* Task brief: From the line that contains "You are a GUI" down to the last line of the listing below, reproduce each line exactly but not the pictures.

* Records for the task:

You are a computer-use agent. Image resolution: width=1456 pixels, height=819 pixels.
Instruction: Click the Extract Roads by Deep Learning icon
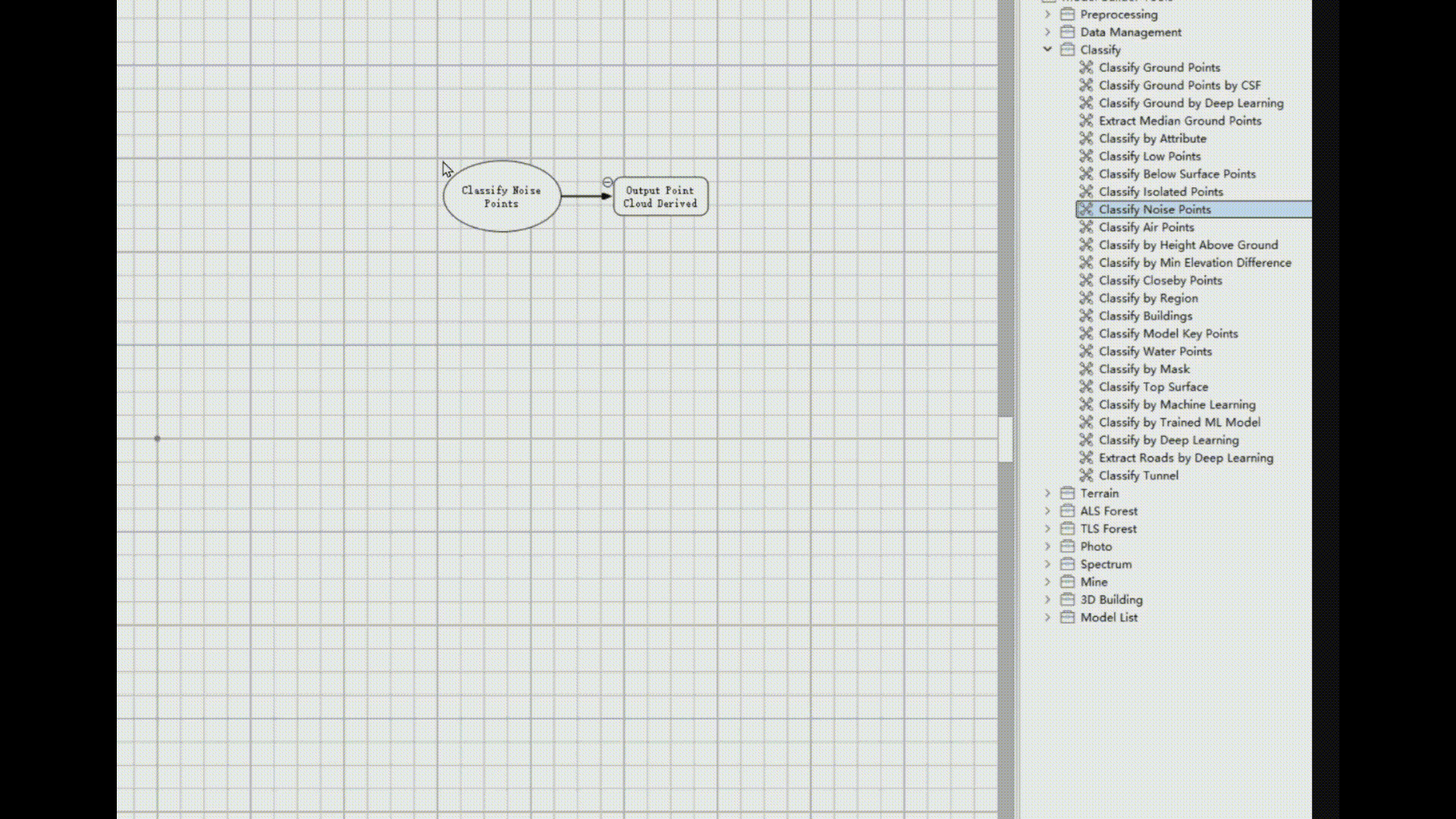(x=1087, y=457)
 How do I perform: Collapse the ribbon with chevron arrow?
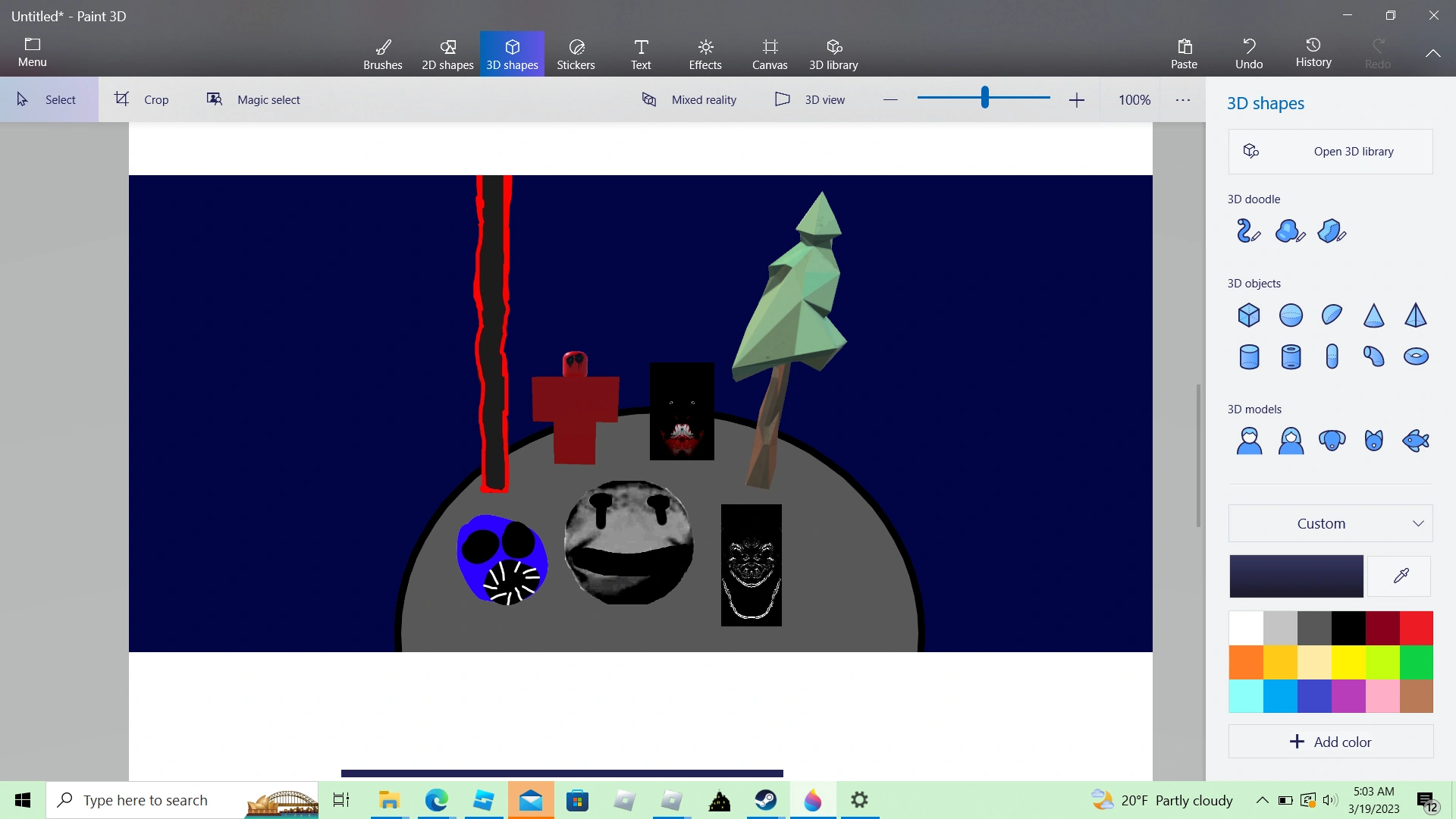tap(1432, 53)
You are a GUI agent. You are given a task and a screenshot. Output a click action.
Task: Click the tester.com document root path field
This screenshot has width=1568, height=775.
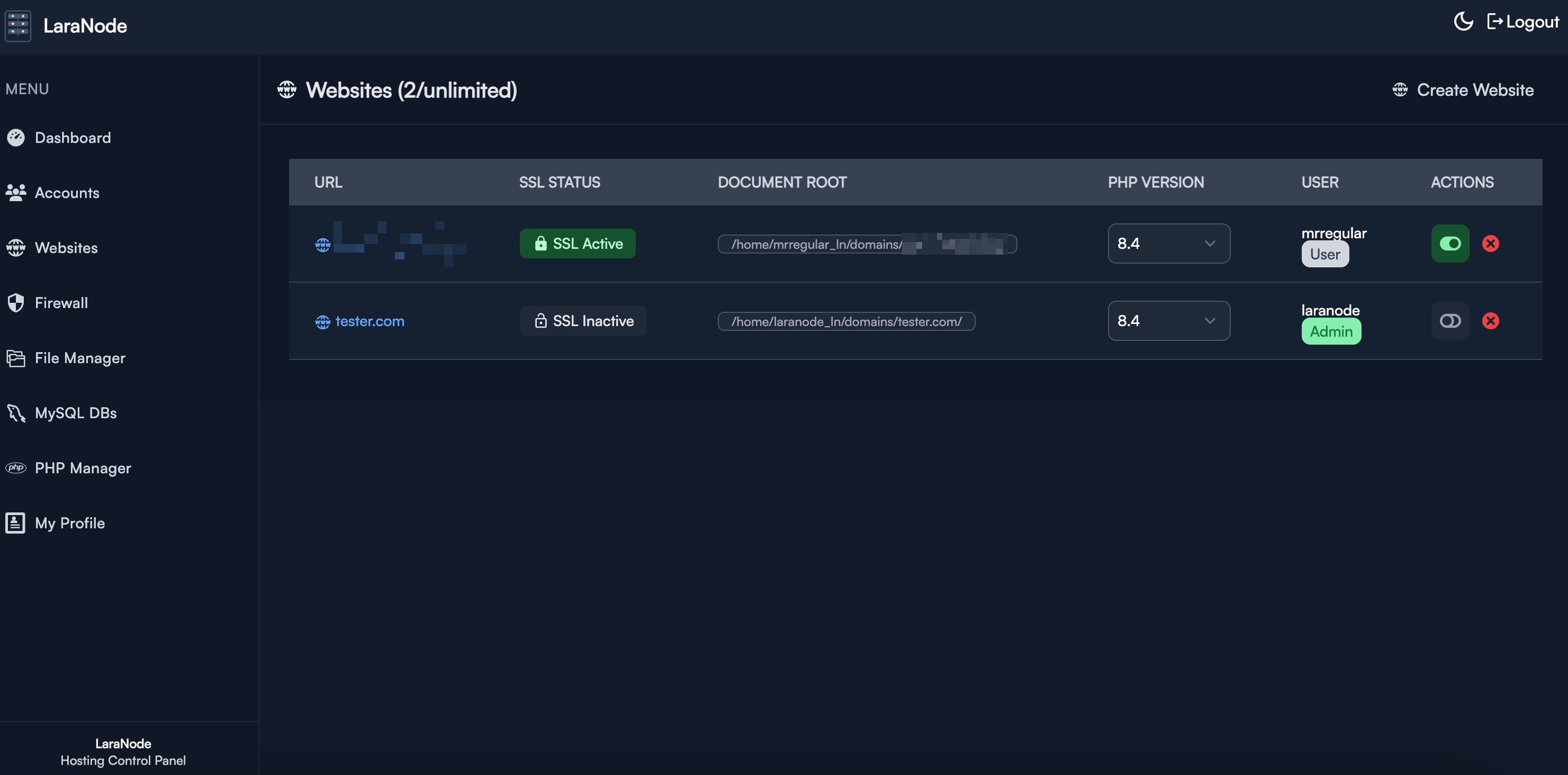tap(846, 321)
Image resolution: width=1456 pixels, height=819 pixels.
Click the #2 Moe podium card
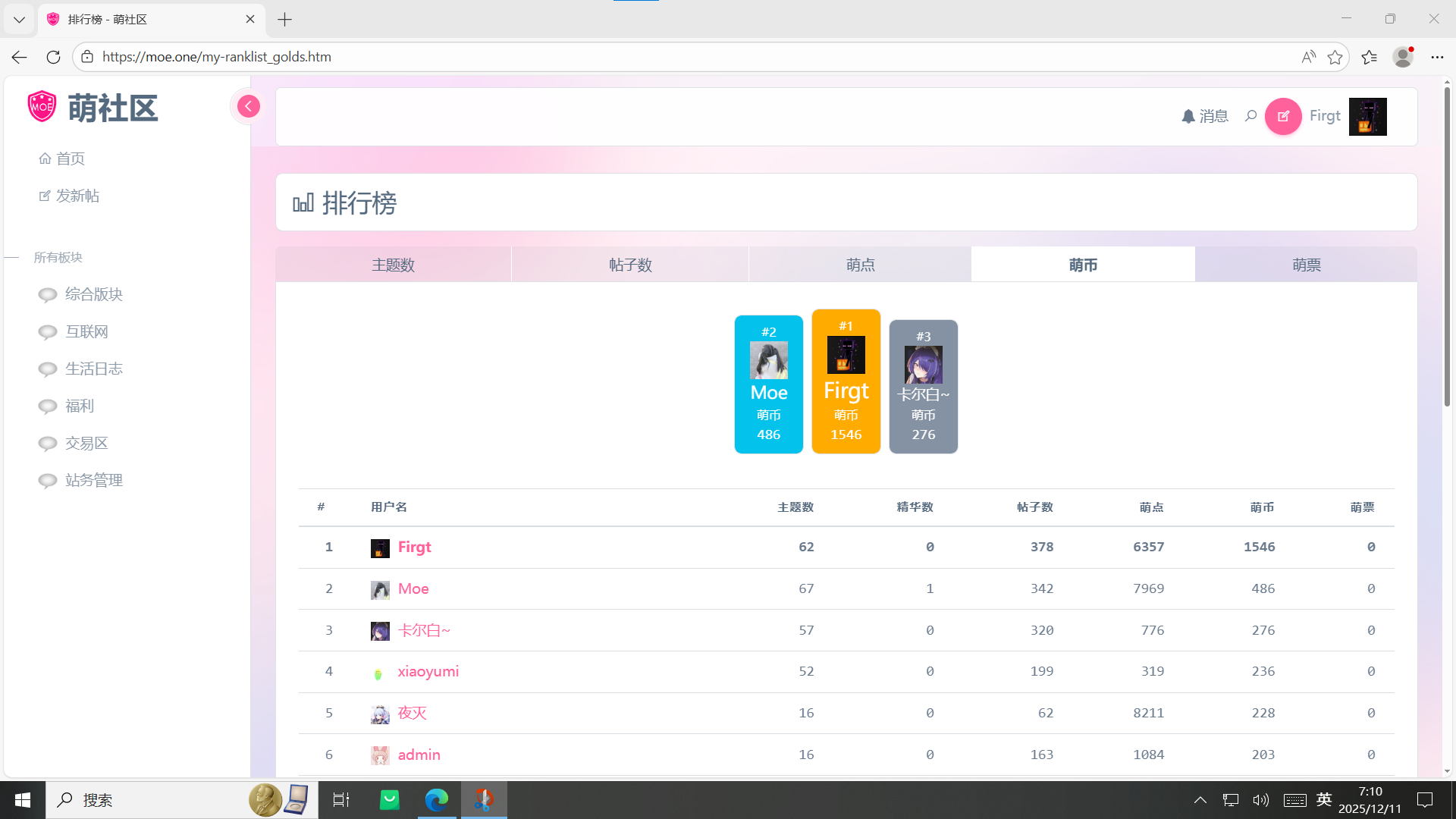[768, 384]

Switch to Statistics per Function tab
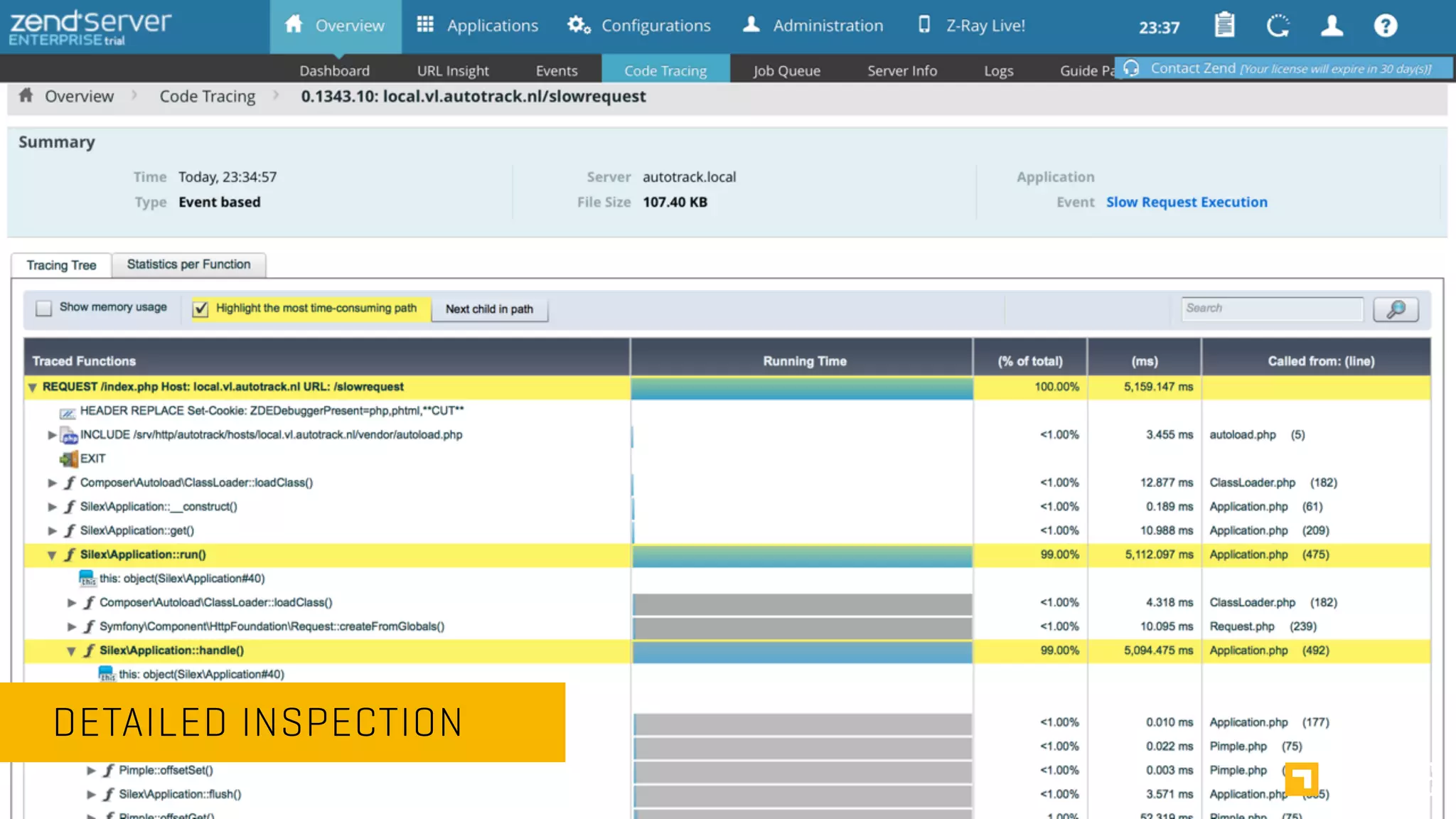188,264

* Task response:
You are a GUI agent. You are given a task and a screenshot. Output a click action.
Task: Click the tester.com document root path field
This screenshot has width=1568, height=775.
tap(846, 321)
Image resolution: width=1456 pixels, height=819 pixels.
Click the #2 Moe podium card
[768, 384]

Switch to Statistics per Function tab
188,264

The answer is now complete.